Recorded information:
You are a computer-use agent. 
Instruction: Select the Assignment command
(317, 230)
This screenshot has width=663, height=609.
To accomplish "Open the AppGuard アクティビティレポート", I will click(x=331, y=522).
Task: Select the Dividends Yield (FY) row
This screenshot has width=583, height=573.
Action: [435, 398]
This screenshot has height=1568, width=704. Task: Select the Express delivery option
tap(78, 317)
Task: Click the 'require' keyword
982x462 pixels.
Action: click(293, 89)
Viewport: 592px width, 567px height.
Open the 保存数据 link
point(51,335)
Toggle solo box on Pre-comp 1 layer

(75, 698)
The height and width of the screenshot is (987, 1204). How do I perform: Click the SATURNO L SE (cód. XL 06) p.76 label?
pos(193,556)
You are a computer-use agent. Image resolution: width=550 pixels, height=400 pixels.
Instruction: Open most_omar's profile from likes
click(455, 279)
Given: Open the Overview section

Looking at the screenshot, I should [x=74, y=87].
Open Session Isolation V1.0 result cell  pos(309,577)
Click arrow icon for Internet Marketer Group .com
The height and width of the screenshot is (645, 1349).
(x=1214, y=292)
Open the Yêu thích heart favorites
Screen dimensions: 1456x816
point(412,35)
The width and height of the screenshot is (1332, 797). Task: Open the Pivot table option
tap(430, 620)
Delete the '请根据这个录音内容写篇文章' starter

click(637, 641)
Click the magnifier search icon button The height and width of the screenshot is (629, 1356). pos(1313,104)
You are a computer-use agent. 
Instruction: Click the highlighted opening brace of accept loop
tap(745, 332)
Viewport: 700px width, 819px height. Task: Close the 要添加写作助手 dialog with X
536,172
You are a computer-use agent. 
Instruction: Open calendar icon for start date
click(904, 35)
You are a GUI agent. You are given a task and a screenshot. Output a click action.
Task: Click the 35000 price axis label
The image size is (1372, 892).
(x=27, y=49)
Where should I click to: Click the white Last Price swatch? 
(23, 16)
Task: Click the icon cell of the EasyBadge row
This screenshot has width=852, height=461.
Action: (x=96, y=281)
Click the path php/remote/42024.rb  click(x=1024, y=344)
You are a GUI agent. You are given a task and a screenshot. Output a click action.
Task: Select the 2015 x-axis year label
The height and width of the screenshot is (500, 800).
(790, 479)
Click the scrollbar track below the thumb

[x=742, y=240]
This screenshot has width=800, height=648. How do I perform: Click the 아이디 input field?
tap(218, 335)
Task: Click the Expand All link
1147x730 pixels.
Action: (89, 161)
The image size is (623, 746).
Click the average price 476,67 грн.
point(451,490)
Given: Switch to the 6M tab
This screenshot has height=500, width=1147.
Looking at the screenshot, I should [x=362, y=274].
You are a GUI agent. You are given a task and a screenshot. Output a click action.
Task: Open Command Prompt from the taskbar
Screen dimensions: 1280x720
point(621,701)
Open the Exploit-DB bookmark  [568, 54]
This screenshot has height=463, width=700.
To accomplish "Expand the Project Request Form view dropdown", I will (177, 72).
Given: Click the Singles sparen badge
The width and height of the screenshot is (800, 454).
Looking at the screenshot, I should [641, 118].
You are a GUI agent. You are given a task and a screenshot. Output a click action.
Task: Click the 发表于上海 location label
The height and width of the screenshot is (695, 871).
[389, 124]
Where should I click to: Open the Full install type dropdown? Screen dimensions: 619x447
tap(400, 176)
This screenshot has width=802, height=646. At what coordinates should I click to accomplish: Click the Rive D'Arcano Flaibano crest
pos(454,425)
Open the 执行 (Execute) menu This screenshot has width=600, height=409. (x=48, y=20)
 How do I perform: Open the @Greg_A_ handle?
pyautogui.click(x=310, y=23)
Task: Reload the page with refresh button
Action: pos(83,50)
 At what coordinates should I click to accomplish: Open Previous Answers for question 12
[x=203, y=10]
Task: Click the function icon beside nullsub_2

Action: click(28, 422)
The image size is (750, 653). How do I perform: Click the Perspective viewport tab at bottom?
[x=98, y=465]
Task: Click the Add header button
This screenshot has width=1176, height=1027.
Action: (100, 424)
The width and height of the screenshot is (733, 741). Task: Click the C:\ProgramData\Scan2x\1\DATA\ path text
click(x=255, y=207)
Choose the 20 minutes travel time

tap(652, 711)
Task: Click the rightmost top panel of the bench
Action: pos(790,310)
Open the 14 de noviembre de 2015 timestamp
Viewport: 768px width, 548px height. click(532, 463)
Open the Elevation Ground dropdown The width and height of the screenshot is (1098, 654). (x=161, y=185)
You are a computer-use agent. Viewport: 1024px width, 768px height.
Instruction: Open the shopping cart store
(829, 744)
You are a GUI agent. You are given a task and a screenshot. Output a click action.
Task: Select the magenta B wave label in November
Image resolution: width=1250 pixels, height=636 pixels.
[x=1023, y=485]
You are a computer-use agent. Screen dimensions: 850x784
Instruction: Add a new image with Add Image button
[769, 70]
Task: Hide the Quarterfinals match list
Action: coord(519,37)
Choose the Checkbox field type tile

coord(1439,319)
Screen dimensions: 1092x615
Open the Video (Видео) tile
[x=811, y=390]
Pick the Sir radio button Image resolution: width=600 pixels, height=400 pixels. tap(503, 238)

Required work: Copy these records line for line, with nothing changed.

Complete output:
You are a computer-use agent. 
Instruction: Select the Assignment command
(317, 230)
This screenshot has width=663, height=609.
To accomplish "Open the AppGuard アクティビティレポート", I will click(x=331, y=522).
Task: Select the Dividends Yield (FY) row
This screenshot has width=583, height=573.
Action: [435, 398]
This screenshot has height=1568, width=704. Task: Select the Express delivery option
tap(78, 317)
Task: Click the 'require' keyword
982x462 pixels.
Action: click(293, 89)
Viewport: 592px width, 567px height.
Open the 保存数据 link
point(51,335)
Toggle solo box on Pre-comp 1 layer

(75, 698)
The height and width of the screenshot is (987, 1204). How do I perform: Click the SATURNO L SE (cód. XL 06) p.76 label?
pos(193,556)
You are a computer-use agent. Image resolution: width=550 pixels, height=400 pixels.
Instruction: Open most_omar's profile from likes
click(455, 279)
Given: Open the Overview section

Looking at the screenshot, I should [x=74, y=87].
Open Session Isolation V1.0 result cell  pos(309,577)
Click arrow icon for Internet Marketer Group .com
The height and width of the screenshot is (645, 1349).
(x=1214, y=292)
Open the Yêu thích heart favorites
Screen dimensions: 1456x816
point(412,35)
The width and height of the screenshot is (1332, 797). Task: Open the Pivot table option
tap(430, 620)
Delete the '请根据这个录音内容写篇文章' starter

click(637, 641)
Click the magnifier search icon button The height and width of the screenshot is (629, 1356). pos(1313,104)
You are a computer-use agent. 
Instruction: Click the highlighted opening brace of accept loop
tap(745, 332)
Viewport: 700px width, 819px height. Task: Close the 要添加写作助手 dialog with X
536,172
You are a computer-use agent. 
Instruction: Open calendar icon for start date
click(904, 35)
You are a GUI agent. You are given a task and a screenshot. Output a click action.
Task: Click the 35000 price axis label
The image size is (1372, 892).
(x=27, y=49)
Where should I click to: Click the white Last Price swatch? 
(23, 16)
Task: Click the icon cell of the EasyBadge row
This screenshot has width=852, height=461.
Action: (x=96, y=281)
Click the path php/remote/42024.rb  click(x=1024, y=344)
You are a GUI agent. You are given a task and a screenshot. Output a click action.
Task: Select the 2015 x-axis year label
The height and width of the screenshot is (500, 800).
(790, 479)
Click the scrollbar track below the thumb

[x=742, y=240]
This screenshot has width=800, height=648. How do I perform: Click the 아이디 input field?
tap(218, 335)
Task: Click the Expand All link
1147x730 pixels.
Action: (89, 161)
The image size is (623, 746).
Click the average price 476,67 грн.
point(451,490)
Given: Switch to the 6M tab
This screenshot has height=500, width=1147.
Looking at the screenshot, I should [x=362, y=274].
You are a GUI agent. You are given a task and a screenshot. Output a click action.
Task: Open Command Prompt from the taskbar
Screen dimensions: 1280x720
point(621,701)
Open the Exploit-DB bookmark  [568, 54]
This screenshot has height=463, width=700.
To accomplish "Expand the Project Request Form view dropdown", I will (177, 72).
Given: Click the Singles sparen badge
The width and height of the screenshot is (800, 454).
Looking at the screenshot, I should [641, 118].
You are a GUI agent. You are given a task and a screenshot. Output a click action.
Task: Click the 发表于上海 location label
The height and width of the screenshot is (695, 871).
[389, 124]
Where should I click to: Open the Full install type dropdown? Screen dimensions: 619x447
tap(400, 176)
This screenshot has width=802, height=646. At what coordinates should I click to accomplish: Click the Rive D'Arcano Flaibano crest
pos(454,425)
Open the 执行 (Execute) menu This screenshot has width=600, height=409. (x=48, y=20)
 How do I perform: Open the @Greg_A_ handle?
pyautogui.click(x=310, y=23)
Task: Reload the page with refresh button
Action: pos(83,50)
 At what coordinates should I click to accomplish: Open Previous Answers for question 12
[x=203, y=10]
Task: Click the function icon beside nullsub_2

Action: click(28, 422)
The image size is (750, 653). How do I perform: Click the Perspective viewport tab at bottom?
[x=98, y=465]
Task: Click the Add header button
This screenshot has width=1176, height=1027.
Action: (100, 424)
The width and height of the screenshot is (733, 741). Task: Click the C:\ProgramData\Scan2x\1\DATA\ path text
click(x=255, y=207)
Choose the 20 minutes travel time

tap(652, 711)
Task: Click the rightmost top panel of the bench
Action: pos(790,310)
Open the 14 de noviembre de 2015 timestamp
Viewport: 768px width, 548px height. click(532, 463)
Open the Elevation Ground dropdown The width and height of the screenshot is (1098, 654). (x=161, y=185)
You are a computer-use agent. Viewport: 1024px width, 768px height.
Instruction: Open the shopping cart store
(829, 744)
You are a GUI agent. You are given a task and a screenshot. Output a click action.
Task: Select the magenta B wave label in November
Image resolution: width=1250 pixels, height=636 pixels.
[x=1023, y=485]
You are a computer-use agent. Screen dimensions: 850x784
Instruction: Add a new image with Add Image button
[769, 70]
Task: Hide the Quarterfinals match list
Action: coord(519,37)
Choose the Checkbox field type tile

coord(1439,319)
Screen dimensions: 1092x615
Open the Video (Видео) tile
[x=811, y=390]
Pick the Sir radio button Image resolution: width=600 pixels, height=400 pixels. tap(503, 238)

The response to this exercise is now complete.